Na decisão expedida terça, o desembargador reconheceu o pleito da Promotoria sobre o assunto.

"Vai-se a esse objeto e lá está o pedido, colhido na petição inicial da ação: a condenação do requerido na obrigação de não fazer consistente em determinar ao Comando da Polícia Militar de abster-se de empregar ações que ensejem situação vexatória, degradante ou desrespeitosa em face do usuário de substância entorpecente, especialmente, cessando qualquer ação tendente a impedi-los de permanecer em logradouros públicos ou constrange-los a se movimentarem, isoladamente ou em grupo, salvo se houve situação de flagrante delito, sob pena de multa. Ainda, a condenação do requerido a indenizar as pessoas submetidas à operação policial realizadas nas ruas do bairros da Luz, Campos Elíseos e Santa Efigênia, a partir de 3 de janeiro de 2012, e a população total da cidade de São Paulo, por danos morais individuais homogêneos e coletivos, no valor mínimo de R$ 40 milhões", elencou Borelli.

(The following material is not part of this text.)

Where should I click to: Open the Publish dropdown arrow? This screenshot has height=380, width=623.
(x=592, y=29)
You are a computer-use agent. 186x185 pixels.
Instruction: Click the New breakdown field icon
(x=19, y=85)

Ele destacou ainda que, na ocasião, requereu-se que a Polícia Militar "se abstenha imediatamente de empregar ações que ensejem situação vexatória, degradante ou desrespeitosa em face do usuário de substância entorpecente, especialmente, cessando qualquer ação de impedi-lo de permanecer em logradouros públicos ou constrangê-los a se movimentarem, isoladamente ou em grupo, salvo se houve situação de flagrante delito, sob pena de multa diária de R$ 10 mil."

O pedido da municipalidade, agora, observa o magistrado, " traz pretensão outra no que chamou de incidente: concessão da tutela de urgência para a busca e apreensão das pessoas em situação de drogadição com a finalidade de avaliação pelas equipes multidisciplinares (social, médica, assistencial) e, preenchidos os requisitos legais (DOC. 09), internação compulsória". "Não há, pois, mínima identidade entre as pretensões, mesmo porque, como se percebe, a alvitrada na ação é excludente do pretendido no incidente, sem que haja autorização processual para o processamento do nominado incidente", definiu.

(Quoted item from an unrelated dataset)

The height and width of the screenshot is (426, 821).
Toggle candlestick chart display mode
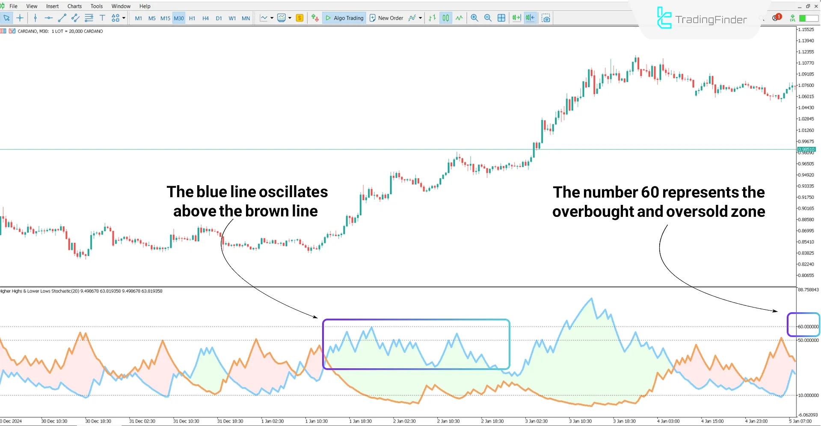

"O município pode recorrer, mas com chances remotíssimas de reversão. Acho que, nessa batalha, a dignidade humana e o Estado de direto prevaleceram. Agora, com serenidade, devemos retomar a discussão do programa [de tratamento dos usuários de crack] -- pois o verdadeiro cerne é a exclusão social, o crack e seus barões", avaliou o promotor Eduardo Dias Ferreira, signatário do pedido do MP.